Pouca pele

Bem que eu tô tentando, mas tá difícil me empolgar com essa Copa do Qatar. Mas, buscando dentro de mim, vejo que o motivo desse meu desinteresse crescente pelo futebol em geral, vem de um tempo já. E nessa viagem sincera ao meu interior, descobri que é a falta de pele. Sim, os jogadores de agora vestem uniformes patrocinados pelas grandes marcas que mais parecem uma armadura de tecido, tampados de alto a baixo. Mal e mal o que se consegue ver é uma faixinha estreita nos joelhos e um pedaço do antebraço, uma vez que as camisetas são largas e longas, o mesmo se repetindo com os shorts. Não sou propriamente uma voyeur, mas beleza é para ser vista, enche os olhos e, com certeza, ajuda a empolgar.

Hoje, enquanto se despe ao máximo as meninas do vôlei (sobretudo o de praia) – e várias delas já começam a se rebelar contra essa imposição –, cobre-se os corpos dos rapazes no futebol. Um tipo de discriminação que chega a ser irritante… e broxante, confesso.
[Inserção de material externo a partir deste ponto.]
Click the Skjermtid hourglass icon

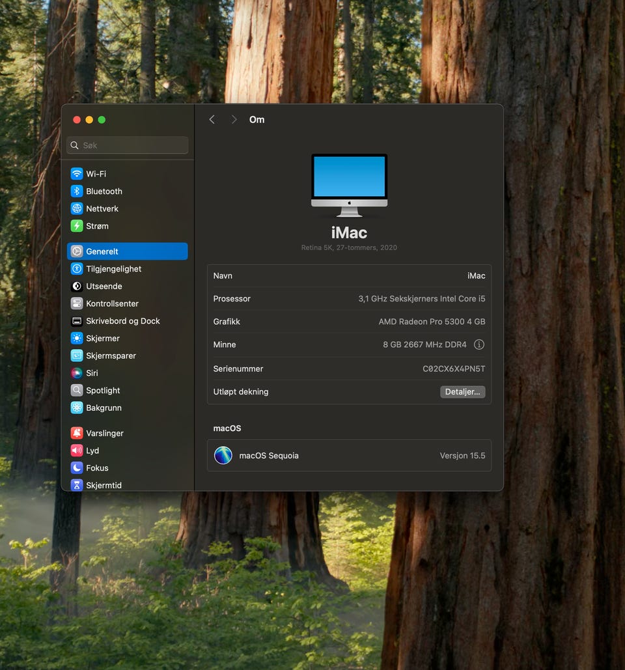pyautogui.click(x=77, y=485)
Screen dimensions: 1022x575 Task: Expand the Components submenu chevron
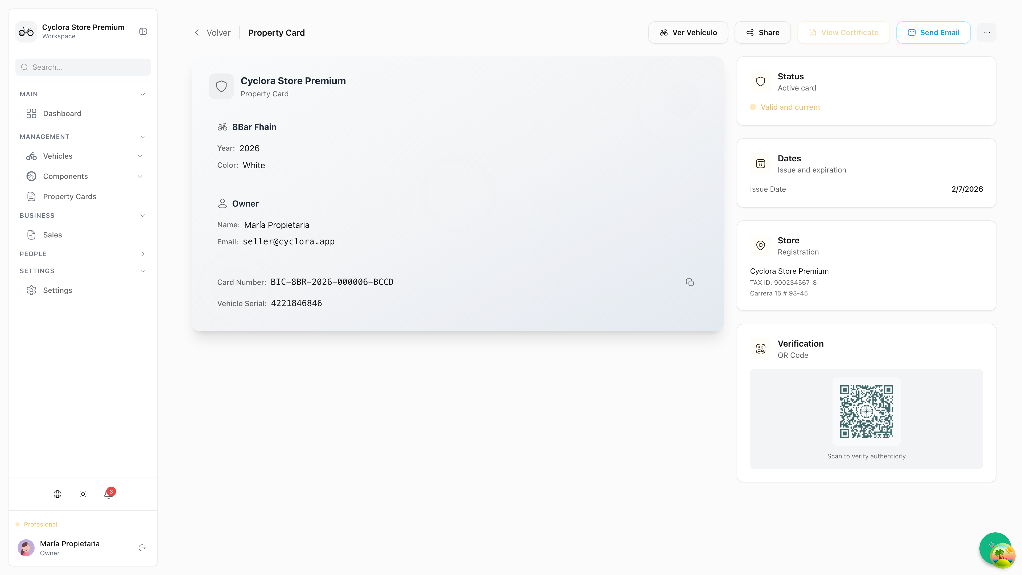point(140,176)
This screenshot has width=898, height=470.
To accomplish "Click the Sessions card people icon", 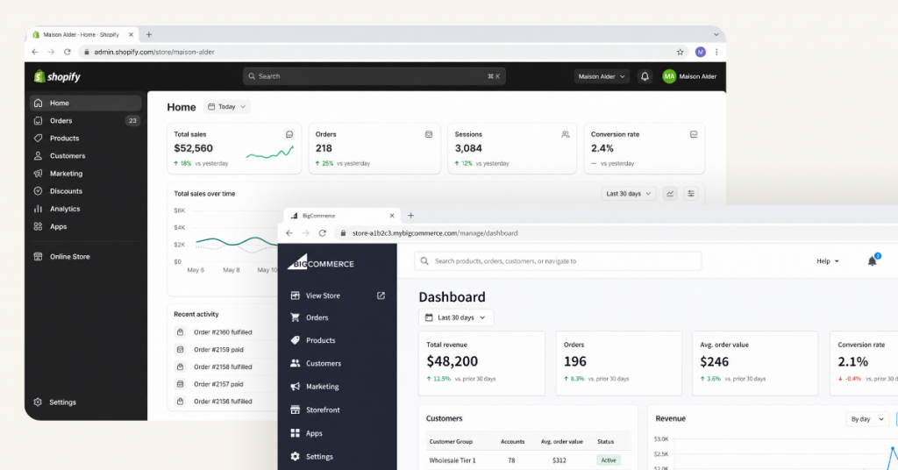I will (566, 135).
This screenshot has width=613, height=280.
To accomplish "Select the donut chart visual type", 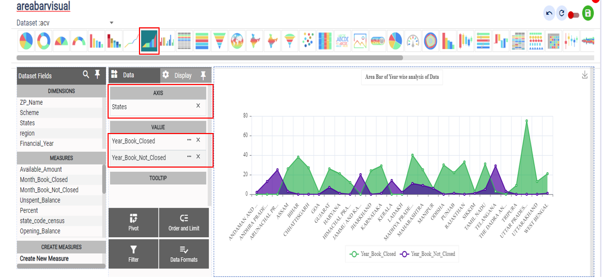I will coord(43,40).
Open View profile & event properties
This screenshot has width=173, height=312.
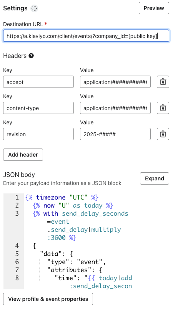coord(48,299)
Só me resta então puxar na memória a delícia de lembrar, por exemplo, a Copa do México, 1970, quando os nossos atletas jogavam com aqueles shorts curtinhos realçando o que o Brasil tem de melhor em sua genética – glúteos e coxas. As camisetas justinhas mostrando as barrigas tipo tanquinho, os braços bem desenhados. E o melhor, a gente podia ver a gradação do tom da pele de cada um dos meninos: leite, café com leite, chocolate ao leite ou chocolate 100%. Embora em plenos anos duros da ditadura militar, aquela seleção nos trouxe o Tri e pudemos gritar e festejar nosso orgulho. Logo depois veio a Copa na Argentina, anos de chumbo também por lá, mas sempre um evento capaz de nos trazer um pequeno sopro de alegria e beleza dionísica. Afinal, olhar e admirar não tira pedaço, certo?

Outras Copas vieram depois. Chegamos ao Tetra, ao Penta, e a Fifa cada vez mais barbarizando a ética, mesmo assim a gente torcia e festejava. O tempo foi passando, o futebol foi ficando excessivamente monetizado, triste e violento. Jogadores ídolos de um pano roto, vendidos para o sistema, funcionando unicamente à base do money, sem aquele brilho no olho do futebol de outrora, quando eram movidos a garra.

Acabamos de saber que o Qatar jogou sujo para ser escolhido como país-sede, interessado em nos esfregar na cara os seus valores homofóbicos, misóginos, xenofóbicos, classistas e uma pá de outros desse naipe. E para combinar com esse moralismo da ditadura fundamentalista do Qatar, até mesmo o mascote escolhido por eles vem nessa linha: La’eeb, que em árabe significa “jogador super habilidoso” vem na forma de um fantasminha totalmente coberto na linha das vestes extremamente brancas que a elite masculina de lá usa no dia a dia (às custas do trabalho duro de empregadas, irmãs ou esposas desses senhores, claro).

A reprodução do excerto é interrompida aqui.